DIRECTIVE: Turn the paragraph starting "So here's the deal" in the piece on a vegan world in eight years into a short bulleted list that keeps its main facts.

Animal Rights Zone

Fighting for animal liberation and an end to speciesism

A Vegan World in 8 Years

Written by Tim Gier

Did you know that the world’s current population of human beings is about  6.7 Billion?

That’s a lot of people! If only 1% of them are vegan, that means that there are 67 Million vegans walking the earth right now. That’s a lot of people too!

So here’s the deal. Every vegan has one year to help one other person become vegan. Just one. Forget about reaching the masses, forget about starting a movement, forget about all that stuff. Just spend the next year finding one person who will commit, and I mean really commit, to ending all forms of exploitation of all other animals. If every person who is now a vegan would do that one simple thing, then 365 days from now there would be 134 Million vegans. Now we’re getting somewhere!

Guess what, in another year there would 268 million vegans. Just by having every vegan work all year long with only one goal in mind, and that goal is to find one new vegan.

In another year there’d be 536 Million, keep on working and the year after that over 1 Billion, and then there would be 2 Billion, and then 4 Billion and then, just 8 short years from now, there would be a Vegan World, if you want it.

DATASET ROWS:
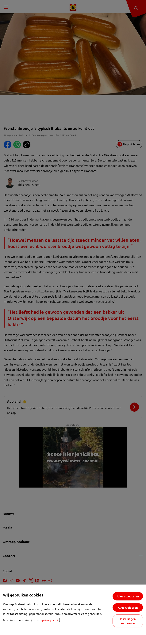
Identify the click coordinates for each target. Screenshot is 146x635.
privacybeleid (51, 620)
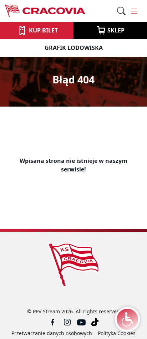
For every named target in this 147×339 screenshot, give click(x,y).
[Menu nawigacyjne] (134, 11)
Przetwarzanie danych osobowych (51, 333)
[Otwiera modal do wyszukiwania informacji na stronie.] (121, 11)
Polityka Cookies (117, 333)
* * *
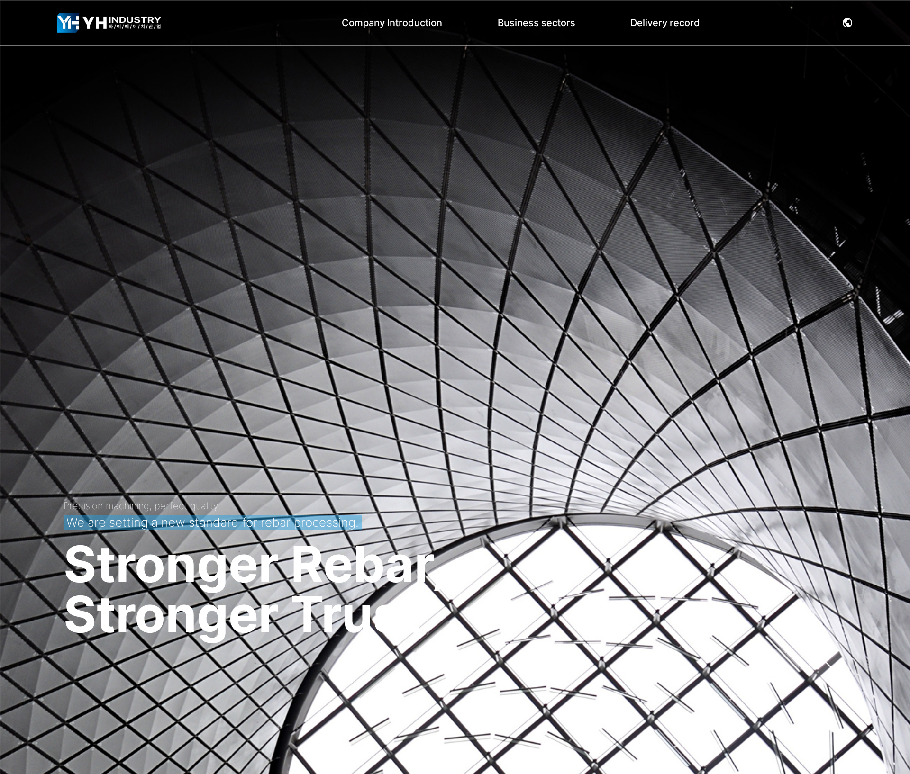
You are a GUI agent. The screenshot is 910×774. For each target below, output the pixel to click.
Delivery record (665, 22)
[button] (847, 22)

SOLVED EXERCISE:
- Each vegan has one year to help one other person become vegan.
- Skip reaching the masses or starting a movement.
- The goal is one person who truly commits to ending all exploitation of other animals.
- If every current vegan did this, there would be 134 million vegans in 365 days.